> [SUPPLIED MATERIAL]:
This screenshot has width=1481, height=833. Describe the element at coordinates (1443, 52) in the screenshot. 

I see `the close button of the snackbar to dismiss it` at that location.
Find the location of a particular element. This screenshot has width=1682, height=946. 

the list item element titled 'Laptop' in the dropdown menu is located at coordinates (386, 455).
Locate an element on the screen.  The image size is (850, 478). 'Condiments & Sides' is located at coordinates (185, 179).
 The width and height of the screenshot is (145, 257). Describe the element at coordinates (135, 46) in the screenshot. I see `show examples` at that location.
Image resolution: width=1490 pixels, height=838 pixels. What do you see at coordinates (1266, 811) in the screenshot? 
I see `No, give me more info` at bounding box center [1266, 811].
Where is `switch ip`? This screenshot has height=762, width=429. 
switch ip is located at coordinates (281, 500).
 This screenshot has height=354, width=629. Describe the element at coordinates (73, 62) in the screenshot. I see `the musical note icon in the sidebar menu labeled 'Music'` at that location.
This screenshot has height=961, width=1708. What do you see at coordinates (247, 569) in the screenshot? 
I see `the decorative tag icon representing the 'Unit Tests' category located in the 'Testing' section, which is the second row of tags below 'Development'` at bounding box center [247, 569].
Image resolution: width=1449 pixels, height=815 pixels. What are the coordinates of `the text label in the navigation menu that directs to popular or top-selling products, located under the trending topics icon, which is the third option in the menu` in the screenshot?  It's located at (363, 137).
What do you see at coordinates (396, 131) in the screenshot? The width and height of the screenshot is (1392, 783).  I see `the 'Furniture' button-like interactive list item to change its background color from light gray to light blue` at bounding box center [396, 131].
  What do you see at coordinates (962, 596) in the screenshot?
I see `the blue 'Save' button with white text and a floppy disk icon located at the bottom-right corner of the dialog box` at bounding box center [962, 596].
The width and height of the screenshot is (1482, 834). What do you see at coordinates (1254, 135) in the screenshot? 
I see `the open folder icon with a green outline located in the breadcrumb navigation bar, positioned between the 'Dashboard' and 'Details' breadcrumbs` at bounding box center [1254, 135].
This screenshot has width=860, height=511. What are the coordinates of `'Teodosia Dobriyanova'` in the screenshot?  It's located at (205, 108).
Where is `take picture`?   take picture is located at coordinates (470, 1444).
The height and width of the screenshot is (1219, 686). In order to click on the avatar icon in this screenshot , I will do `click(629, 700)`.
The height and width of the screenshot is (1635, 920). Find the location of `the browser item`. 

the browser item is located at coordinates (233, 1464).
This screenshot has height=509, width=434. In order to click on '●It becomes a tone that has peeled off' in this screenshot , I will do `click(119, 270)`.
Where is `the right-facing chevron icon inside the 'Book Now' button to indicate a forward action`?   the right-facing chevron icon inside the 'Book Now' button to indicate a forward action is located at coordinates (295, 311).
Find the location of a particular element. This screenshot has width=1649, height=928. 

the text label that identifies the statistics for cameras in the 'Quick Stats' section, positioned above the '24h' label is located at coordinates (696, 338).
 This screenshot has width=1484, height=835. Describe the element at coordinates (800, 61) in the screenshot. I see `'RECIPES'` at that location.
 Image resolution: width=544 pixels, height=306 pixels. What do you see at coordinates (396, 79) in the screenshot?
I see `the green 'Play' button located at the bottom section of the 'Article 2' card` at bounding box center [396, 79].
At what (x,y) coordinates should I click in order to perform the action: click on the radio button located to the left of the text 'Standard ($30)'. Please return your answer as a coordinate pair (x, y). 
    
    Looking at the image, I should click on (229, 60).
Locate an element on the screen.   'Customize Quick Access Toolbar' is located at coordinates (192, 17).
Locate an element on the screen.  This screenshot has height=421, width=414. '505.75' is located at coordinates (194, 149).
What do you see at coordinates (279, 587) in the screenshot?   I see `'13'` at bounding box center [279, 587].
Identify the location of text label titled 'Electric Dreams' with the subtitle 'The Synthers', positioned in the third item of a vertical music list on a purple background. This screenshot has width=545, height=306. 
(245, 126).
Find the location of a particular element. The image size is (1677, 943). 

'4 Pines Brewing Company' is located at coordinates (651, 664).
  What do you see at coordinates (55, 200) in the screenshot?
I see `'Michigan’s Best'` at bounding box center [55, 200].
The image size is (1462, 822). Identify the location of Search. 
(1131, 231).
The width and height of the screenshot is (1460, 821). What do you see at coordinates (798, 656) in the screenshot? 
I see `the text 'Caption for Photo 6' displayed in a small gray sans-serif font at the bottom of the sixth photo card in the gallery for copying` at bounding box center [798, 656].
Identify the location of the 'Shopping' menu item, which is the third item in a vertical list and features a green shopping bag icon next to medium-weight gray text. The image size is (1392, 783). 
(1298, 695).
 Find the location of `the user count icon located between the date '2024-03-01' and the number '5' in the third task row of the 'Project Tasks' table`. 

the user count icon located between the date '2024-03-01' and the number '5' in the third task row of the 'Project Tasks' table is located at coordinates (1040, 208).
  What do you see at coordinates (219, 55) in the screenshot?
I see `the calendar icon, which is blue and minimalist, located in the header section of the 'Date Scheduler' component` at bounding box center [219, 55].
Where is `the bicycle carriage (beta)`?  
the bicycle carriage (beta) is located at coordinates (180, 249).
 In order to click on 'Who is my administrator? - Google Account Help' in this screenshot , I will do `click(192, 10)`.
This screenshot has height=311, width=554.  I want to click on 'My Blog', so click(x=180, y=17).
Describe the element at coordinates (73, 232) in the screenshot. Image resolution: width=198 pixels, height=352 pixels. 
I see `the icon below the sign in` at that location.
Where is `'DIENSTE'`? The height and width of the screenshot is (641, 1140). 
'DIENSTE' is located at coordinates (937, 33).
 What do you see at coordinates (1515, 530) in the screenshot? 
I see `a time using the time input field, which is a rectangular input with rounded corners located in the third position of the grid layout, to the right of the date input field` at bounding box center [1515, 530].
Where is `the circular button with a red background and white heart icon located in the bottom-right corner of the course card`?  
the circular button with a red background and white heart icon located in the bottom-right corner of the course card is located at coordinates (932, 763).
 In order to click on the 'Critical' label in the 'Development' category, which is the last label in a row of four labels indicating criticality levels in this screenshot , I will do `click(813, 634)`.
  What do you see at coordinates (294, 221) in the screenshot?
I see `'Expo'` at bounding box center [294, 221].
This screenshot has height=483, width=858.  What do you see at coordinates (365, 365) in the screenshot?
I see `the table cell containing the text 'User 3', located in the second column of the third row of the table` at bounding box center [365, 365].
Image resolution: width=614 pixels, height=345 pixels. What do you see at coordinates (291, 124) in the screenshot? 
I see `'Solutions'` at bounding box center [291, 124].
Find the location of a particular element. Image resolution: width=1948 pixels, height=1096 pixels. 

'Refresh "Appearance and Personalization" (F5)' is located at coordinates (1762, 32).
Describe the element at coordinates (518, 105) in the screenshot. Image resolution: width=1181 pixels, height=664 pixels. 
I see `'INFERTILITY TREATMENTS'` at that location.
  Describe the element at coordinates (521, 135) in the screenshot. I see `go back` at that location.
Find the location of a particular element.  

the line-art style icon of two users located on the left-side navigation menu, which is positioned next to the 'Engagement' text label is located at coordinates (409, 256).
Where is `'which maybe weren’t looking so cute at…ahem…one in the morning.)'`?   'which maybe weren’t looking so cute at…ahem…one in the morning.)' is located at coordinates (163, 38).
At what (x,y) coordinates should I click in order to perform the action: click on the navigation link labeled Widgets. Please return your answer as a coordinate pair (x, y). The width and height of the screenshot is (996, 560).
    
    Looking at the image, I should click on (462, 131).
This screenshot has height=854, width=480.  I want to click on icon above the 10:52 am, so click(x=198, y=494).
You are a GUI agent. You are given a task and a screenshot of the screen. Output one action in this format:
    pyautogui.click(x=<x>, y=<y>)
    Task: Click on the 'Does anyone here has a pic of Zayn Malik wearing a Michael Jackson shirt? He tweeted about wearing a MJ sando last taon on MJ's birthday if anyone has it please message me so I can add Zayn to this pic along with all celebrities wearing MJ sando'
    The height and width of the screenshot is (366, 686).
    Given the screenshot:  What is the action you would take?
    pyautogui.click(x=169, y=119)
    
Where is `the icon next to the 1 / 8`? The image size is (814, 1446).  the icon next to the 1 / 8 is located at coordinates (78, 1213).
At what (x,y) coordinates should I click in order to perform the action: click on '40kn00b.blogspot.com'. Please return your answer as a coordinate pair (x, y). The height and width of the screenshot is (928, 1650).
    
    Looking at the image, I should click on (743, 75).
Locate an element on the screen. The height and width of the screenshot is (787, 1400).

> [OBJECTIVE]: Arrange the lines of the listing above as a numbered list, from the line with "coordinates (185, 179)." to the line with "center [1254, 135].", including both, and leave out any blank lines.

> [THE ANSWER]:
1. Locate an element on the screen.  The image size is (850, 478). 'Condiments & Sides' is located at coordinates (185, 179).
2.  The width and height of the screenshot is (145, 257). Describe the element at coordinates (135, 46) in the screenshot. I see `show examples` at that location.
3. Image resolution: width=1490 pixels, height=838 pixels. What do you see at coordinates (1266, 811) in the screenshot? 
4. I see `No, give me more info` at bounding box center [1266, 811].
5. Where is `switch ip`? This screenshot has height=762, width=429. 
6. switch ip is located at coordinates (281, 500).
7.  This screenshot has height=354, width=629. Describe the element at coordinates (73, 62) in the screenshot. I see `the musical note icon in the sidebar menu labeled 'Music'` at that location.
8. This screenshot has height=961, width=1708. What do you see at coordinates (247, 569) in the screenshot? 
9. I see `the decorative tag icon representing the 'Unit Tests' category located in the 'Testing' section, which is the second row of tags below 'Development'` at bounding box center [247, 569].
10. Image resolution: width=1449 pixels, height=815 pixels. What are the coordinates of `the text label in the navigation menu that directs to popular or top-selling products, located under the trending topics icon, which is the third option in the menu` in the screenshot?  It's located at (363, 137).
11. What do you see at coordinates (396, 131) in the screenshot? The width and height of the screenshot is (1392, 783).  I see `the 'Furniture' button-like interactive list item to change its background color from light gray to light blue` at bounding box center [396, 131].
12.   What do you see at coordinates (962, 596) in the screenshot?
13. I see `the blue 'Save' button with white text and a floppy disk icon located at the bottom-right corner of the dialog box` at bounding box center [962, 596].
14. The width and height of the screenshot is (1482, 834). What do you see at coordinates (1254, 135) in the screenshot? 
15. I see `the open folder icon with a green outline located in the breadcrumb navigation bar, positioned between the 'Dashboard' and 'Details' breadcrumbs` at bounding box center [1254, 135].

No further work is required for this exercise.